Saved data entries:

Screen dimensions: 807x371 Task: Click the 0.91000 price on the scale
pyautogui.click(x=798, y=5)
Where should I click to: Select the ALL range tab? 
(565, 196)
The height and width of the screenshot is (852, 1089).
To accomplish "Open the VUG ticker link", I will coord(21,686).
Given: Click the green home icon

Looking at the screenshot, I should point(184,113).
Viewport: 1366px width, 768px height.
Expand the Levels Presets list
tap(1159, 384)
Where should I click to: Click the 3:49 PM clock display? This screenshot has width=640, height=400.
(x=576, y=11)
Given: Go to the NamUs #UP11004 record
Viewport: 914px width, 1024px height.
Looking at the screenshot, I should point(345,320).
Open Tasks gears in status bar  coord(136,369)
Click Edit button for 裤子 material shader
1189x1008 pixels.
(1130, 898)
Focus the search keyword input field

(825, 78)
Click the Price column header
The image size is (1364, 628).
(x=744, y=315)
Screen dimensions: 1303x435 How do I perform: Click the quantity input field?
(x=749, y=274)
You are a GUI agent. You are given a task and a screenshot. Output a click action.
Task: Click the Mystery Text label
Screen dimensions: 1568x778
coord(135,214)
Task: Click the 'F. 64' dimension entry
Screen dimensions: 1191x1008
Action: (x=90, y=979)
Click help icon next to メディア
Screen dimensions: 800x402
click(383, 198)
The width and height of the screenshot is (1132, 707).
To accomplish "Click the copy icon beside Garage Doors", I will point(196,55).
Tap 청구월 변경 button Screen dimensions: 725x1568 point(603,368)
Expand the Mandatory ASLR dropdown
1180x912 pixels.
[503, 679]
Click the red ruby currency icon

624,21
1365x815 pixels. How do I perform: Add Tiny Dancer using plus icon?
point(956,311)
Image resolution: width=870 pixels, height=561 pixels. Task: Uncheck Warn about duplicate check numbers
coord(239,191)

= Problem =
Reproduce word for word the lines of the records above, beginning at the first and ending with the line where "Viewport: 1366px width, 768px height." appears, and nothing past it.

= Response area =
Screen dimensions: 807x371 Task: Click the 0.91000 price on the scale
pyautogui.click(x=798, y=5)
Where should I click to: Select the ALL range tab? 
(565, 196)
The height and width of the screenshot is (852, 1089).
To accomplish "Open the VUG ticker link", I will coord(21,686).
Given: Click the green home icon

Looking at the screenshot, I should point(184,113).
Viewport: 1366px width, 768px height.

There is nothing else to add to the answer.